Ce programme immobilier vise un accroissement net de la capacité d'accueil et d'hébergement du parc immobilier pénitentiaire, puisqu'aujourd'hui, nous avons quasiment 72 000 détenus pour moins de 60 000 places. En dépit de l'effort de construction consenti par l'État depuis 1987 et le premier programme d'investissement massif, dit « programme Chalandon », l'écart entre la capacité d'accueil du parc immobilier, et une population carcérale en augmentation continue depuis quarante ans, reste important.

Derrière cet objectif de construction se profile le respect du principe de l'encellulement individuel, inscrit dans notre droit depuis un siècle et demi mais encore très loin d'être atteint. Et derrière cet objectif se profilent, outre l'amélioration des conditions de détention, l'enseignement individuel et les activités proposées aux détenus dans la perspective de leur sortie, dans le cadre de la mission primordiale de réinsertion qui est celle de l'administration pénitentiaire. À cela s'ajoute l'amélioration des conditions de travail des personnels. Elles sont difficiles dans des établissements pénitentiaires massivement surpeuplés, notamment les maisons d'arrêt, suroccupées à plus de 40 %, en particulier dans les grandes régions comme l'Ile-de-France, l'Occitanie et Auvergne-Rhône-Alpes.

Il s'agit d'un premier objectif très structurant pour l'action de l'administration pénitentiaire. Le programme immobilier de l'administration pénitentiaire, l'un des premiers budgets d'investissement civils de l'État, représente pour nous un enjeu important.

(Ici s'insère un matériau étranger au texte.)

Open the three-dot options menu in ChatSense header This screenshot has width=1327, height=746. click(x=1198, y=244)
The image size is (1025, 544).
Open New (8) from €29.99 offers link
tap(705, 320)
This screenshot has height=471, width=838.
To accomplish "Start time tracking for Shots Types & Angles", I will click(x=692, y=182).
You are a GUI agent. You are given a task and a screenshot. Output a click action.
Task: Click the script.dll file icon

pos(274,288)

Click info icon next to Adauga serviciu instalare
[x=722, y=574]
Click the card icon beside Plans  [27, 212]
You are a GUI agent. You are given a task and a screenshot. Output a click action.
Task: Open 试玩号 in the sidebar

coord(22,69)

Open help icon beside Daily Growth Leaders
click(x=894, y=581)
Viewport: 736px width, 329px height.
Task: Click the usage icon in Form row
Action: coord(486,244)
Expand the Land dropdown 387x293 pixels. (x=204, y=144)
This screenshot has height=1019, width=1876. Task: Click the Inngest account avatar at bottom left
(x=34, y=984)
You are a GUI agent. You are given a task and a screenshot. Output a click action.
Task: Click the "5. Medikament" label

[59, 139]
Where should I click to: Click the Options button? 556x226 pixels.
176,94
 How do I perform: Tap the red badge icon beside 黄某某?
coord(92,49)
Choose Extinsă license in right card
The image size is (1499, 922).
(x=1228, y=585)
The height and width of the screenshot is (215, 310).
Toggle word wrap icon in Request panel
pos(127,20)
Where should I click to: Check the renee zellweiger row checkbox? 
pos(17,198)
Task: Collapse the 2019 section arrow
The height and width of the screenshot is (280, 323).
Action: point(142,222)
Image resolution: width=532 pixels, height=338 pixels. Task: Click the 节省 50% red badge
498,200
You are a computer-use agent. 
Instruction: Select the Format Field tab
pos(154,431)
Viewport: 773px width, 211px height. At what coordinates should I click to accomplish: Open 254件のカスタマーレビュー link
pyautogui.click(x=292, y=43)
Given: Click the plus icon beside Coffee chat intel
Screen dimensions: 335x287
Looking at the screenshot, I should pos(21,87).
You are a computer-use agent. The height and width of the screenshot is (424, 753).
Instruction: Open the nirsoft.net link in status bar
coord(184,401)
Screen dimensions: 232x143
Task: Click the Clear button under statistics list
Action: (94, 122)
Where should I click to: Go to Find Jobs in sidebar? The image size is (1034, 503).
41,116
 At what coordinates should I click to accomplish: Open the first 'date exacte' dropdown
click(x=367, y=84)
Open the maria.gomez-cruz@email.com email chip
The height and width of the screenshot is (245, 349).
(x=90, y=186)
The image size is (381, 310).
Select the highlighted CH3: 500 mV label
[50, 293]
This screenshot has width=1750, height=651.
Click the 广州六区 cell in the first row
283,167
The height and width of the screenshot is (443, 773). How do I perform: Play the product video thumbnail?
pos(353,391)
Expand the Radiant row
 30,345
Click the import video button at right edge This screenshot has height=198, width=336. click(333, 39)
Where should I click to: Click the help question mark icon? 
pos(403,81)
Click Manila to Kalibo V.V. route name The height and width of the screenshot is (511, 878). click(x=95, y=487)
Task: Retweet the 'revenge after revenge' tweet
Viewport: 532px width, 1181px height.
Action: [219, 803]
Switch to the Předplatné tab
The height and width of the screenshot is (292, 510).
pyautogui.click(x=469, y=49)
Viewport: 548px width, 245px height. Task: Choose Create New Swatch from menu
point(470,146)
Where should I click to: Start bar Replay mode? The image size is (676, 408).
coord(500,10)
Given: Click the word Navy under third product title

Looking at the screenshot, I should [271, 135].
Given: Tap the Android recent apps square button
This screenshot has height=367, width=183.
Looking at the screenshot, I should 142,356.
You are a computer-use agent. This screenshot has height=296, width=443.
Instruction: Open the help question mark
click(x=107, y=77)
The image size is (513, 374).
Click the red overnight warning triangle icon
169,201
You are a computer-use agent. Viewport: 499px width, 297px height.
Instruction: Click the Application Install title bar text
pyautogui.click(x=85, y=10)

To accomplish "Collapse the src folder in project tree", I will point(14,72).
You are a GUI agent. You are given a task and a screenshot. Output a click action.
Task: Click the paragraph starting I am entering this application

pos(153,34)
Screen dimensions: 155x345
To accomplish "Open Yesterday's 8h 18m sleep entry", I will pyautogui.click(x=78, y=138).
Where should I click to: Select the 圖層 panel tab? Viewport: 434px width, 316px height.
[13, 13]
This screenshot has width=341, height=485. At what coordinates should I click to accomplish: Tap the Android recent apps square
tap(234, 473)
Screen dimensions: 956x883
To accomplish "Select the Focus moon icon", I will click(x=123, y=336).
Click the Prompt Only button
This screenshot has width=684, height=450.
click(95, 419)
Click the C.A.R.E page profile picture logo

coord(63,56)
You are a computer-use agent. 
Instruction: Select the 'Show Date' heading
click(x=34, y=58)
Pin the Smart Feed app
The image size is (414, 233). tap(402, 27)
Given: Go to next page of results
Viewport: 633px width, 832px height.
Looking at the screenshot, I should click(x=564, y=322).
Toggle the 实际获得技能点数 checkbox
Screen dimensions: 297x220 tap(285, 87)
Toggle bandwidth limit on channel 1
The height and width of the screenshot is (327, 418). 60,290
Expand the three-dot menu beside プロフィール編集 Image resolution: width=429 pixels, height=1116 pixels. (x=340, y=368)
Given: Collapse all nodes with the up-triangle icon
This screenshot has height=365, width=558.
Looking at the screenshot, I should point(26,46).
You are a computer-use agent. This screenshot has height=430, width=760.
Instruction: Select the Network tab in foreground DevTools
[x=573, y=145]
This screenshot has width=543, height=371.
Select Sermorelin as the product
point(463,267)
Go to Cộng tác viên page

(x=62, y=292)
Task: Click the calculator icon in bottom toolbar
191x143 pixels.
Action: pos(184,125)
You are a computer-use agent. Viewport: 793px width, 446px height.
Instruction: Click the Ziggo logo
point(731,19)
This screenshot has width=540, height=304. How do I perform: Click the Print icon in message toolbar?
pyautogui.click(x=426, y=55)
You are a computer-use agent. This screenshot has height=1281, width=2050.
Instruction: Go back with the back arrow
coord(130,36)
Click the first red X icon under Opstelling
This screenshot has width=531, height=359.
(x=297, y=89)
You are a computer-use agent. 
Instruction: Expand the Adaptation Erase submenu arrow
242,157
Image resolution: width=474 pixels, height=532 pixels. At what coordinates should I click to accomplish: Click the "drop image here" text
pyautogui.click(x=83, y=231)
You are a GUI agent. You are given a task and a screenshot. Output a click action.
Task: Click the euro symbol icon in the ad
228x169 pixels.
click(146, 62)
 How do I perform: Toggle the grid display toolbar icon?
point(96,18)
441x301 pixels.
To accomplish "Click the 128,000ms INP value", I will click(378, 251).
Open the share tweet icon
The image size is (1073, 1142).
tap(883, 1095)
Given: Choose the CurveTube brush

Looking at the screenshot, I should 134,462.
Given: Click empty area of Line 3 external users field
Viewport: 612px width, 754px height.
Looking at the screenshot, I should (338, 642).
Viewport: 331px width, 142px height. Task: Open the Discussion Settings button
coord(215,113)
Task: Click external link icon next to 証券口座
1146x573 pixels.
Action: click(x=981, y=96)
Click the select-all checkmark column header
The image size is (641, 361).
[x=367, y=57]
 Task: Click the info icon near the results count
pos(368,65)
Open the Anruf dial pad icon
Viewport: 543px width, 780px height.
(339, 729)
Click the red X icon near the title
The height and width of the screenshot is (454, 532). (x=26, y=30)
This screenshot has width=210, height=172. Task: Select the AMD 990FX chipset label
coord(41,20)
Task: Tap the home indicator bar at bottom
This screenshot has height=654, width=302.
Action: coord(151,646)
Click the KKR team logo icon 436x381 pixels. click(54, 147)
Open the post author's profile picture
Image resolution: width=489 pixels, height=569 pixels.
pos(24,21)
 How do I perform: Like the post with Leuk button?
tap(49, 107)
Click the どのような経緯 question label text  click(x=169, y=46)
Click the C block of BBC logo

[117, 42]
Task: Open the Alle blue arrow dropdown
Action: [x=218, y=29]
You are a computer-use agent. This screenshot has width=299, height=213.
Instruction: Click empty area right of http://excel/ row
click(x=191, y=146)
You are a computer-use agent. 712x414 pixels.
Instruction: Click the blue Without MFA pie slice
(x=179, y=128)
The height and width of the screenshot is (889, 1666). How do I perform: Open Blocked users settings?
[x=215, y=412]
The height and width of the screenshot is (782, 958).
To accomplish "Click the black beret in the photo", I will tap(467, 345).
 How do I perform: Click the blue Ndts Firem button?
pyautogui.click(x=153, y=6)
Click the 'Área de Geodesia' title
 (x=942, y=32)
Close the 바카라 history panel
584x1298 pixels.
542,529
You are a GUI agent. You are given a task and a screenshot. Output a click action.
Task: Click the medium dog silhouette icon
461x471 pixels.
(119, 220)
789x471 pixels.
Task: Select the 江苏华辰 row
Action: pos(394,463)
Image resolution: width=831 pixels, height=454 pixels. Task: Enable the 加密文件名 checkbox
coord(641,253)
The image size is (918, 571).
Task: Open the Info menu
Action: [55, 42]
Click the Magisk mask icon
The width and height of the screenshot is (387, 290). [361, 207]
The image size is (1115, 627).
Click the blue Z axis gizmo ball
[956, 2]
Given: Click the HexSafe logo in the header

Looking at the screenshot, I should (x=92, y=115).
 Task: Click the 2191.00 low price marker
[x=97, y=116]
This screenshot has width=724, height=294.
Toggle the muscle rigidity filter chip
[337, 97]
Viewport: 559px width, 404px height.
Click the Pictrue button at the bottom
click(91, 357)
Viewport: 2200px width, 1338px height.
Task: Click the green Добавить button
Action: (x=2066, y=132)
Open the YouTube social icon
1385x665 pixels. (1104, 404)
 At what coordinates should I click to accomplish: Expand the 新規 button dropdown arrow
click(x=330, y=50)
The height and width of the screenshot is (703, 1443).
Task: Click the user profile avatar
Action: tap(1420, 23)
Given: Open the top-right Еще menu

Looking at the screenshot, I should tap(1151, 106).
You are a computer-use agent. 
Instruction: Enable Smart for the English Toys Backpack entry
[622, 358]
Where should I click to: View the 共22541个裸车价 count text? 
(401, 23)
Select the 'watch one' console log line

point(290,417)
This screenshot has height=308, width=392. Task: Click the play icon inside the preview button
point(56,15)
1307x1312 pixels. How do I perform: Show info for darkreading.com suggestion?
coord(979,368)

Le deuxième objectif structurant vise à se donner les moyens, pas uniquement humains et budgétaires, de recruter. Nous devons faire face à des départs en retraite massifs. Je rappelais que le premier programme immobilier d'envergure datait de 1987, époque à laquelle les recrutements ont été très nombreux. Des personnels de surveillance, au sens large, partiront massivement en retraite dans les trois à quatre années qui viennent, dans un contexte de forte concurrence entre les métiers de la sécurité publique et privée - la direction générale de la police nationale (DGPN) a besoin de recruter beaucoup. Au besoin de renouvellement de nos effectifs lié au programme immobilier – quand on ouvre des établissements, il faut des personnels pour les faire fonctionner -, s'ajoute l'accroissement qualitatif de nos missions. Les extractions judiciaires, pour reprendre l'exemple que vous évoquiez, mission nouvelle que l'administration pénitentiaire a progressivement reprise depuis 2011, représentent 1 800 emplois. Qu'ils aient été transférés ou créés, l'administration pénitentiaire a dû recruter et former des personnels de surveillance, gradés et officiers, supplémentaires pour assurer ces missions nouvelles. Ce besoin fort de recrutement s'exprime dans un contexte très concurrentiel avec des métiers qui sont légitimement perçus dans l'opinion publique comme difficiles : l'équation est périlleuse pour l'administration pénitentiaire, qui met en place des actions tous azimuts à cette fin.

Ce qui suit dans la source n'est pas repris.